Il y avait bien le couvert demeuré sur le plateau mais il se composait de fragiles objets de vermeil parfaitement incapables de fournir un travail efficace. Ils ne pouvaient être d’aucune utilité.

Pourtant, Marianne, possédée du démon de la liberté, refusa de se laisser décourager. Il lui fallait un morceau de fer et elle continua obstinément de le chercher, examinant recoins, meubles et murailles dans l’espoir d’y trouver une réponse, un objet utilisable.

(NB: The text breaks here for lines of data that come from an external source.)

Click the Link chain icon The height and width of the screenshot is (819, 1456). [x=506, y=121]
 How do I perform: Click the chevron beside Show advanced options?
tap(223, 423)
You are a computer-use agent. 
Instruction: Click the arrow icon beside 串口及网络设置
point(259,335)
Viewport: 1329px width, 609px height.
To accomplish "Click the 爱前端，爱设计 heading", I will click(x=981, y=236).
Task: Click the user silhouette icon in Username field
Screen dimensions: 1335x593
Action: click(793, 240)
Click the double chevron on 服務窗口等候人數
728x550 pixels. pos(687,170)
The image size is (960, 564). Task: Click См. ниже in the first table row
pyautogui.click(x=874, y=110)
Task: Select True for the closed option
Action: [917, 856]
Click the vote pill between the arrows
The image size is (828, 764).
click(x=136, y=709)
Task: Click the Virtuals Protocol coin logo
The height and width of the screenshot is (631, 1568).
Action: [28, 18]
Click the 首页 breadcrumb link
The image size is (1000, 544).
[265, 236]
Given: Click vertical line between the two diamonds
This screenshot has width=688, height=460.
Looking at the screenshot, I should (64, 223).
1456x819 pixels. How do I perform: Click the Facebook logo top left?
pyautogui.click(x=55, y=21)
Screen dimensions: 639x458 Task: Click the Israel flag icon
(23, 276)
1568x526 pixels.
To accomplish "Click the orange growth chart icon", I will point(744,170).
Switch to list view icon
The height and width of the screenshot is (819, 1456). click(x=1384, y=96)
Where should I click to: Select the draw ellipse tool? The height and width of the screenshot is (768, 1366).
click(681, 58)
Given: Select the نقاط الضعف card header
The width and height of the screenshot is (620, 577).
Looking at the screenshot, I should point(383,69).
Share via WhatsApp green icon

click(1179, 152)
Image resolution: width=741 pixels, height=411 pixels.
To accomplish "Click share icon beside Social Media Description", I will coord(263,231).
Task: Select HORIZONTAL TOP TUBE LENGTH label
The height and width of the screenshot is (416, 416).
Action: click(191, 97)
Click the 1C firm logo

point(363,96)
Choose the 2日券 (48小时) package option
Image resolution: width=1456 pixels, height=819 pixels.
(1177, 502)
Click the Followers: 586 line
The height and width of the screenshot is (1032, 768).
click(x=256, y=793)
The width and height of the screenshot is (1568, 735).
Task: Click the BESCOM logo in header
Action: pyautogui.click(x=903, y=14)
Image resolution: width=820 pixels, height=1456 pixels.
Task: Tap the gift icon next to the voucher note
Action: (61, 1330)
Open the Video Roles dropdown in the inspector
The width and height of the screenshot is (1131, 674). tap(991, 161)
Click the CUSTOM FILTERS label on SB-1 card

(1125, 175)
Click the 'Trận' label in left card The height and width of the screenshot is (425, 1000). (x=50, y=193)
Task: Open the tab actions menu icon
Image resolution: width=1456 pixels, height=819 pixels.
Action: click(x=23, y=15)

Sa persévérance trouva sa récompense avec le grand coffre où elle constata que d’élégantes, mais fort médiévales volutes de fer forgé se terminant en pointe, ornaient la serrure. Passant dessus des doigts à la fois avides et précautionneux, elle eut une exclamation de joie vite étouffée : l’une d’elles, assujettie par des clous rouillés, tenait mal. Il était peut-être possible de la détacher.